L8 Boden- und Verkehrsrecht
L8200 Bauordnung

Norm

B-VG Art7 Abs1 / Verwaltungsakt
B-VG Art144 Abs1 / Anlaßfall
StGG Art5
Nö BauO §62 Abs2
ABGB §364 Abs2

Leitsatz

Keine Verletzung verfassungsgesetzlich gewährleisteter Rechte durch Abweisung der Vorstellung der beschwerdeführenden Nachbarn gegen eine Baubewilligung zur Errichtung einer Wohnhausanlage; keine gleichheitswidrige Auslegung des §62 Abs2 Nö BauO infolge Nichtberücksichtigung bestehender, vom landwirtschaftlichen Betrieb der Beschwerdeführer ausgehender Emissionen

Spruch

Die beschwerdeführenden Parteien sind durch den angefochtenen Bescheid weder in verfassungsgesetzlich gewährleisteten Rechten noch wegen Anwendung einer rechtswidrigen generellen Norm in ihren Rechten verletzt worden.

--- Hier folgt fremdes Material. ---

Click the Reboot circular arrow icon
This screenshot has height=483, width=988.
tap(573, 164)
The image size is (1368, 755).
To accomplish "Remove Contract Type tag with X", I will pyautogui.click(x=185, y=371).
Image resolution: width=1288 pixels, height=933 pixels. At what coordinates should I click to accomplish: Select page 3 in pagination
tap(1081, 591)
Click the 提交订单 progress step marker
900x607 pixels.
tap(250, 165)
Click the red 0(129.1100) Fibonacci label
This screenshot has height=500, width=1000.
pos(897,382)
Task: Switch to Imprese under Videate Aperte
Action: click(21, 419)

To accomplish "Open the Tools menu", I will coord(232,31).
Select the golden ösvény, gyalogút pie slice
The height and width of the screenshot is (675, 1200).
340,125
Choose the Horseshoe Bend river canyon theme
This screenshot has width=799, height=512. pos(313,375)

Die Beschwerde wird abgewiesen und dem Verwaltungsgerichtshof zur Entscheidung darüber abgetreten, ob die Beschwerdeführer durch den angefochtenen Bescheid in einem sonstigen Recht verletzt worden sind.

Begründung

Entscheidungsgründe:

I.1. Mit Bescheid der Niederösterreichischen Landesregierung vom 15. März 1995, Z R/1-V-95040, wurde die Vorstellung der beschwerdeführenden Nachbarn gegen den der Bauwerberin die baubehördliche Bewilligung für die Errichtung einer Wohnhausanlage mit 22 Wohneinheiten auf den Grundstücken Nr. 108, 109, 110 und 111, KG Velm, erteilenden Bescheid des Gemeinderates der Marktgemeinde Himberg vom 25. Jänner 1995 als unbegründet abgewiesen.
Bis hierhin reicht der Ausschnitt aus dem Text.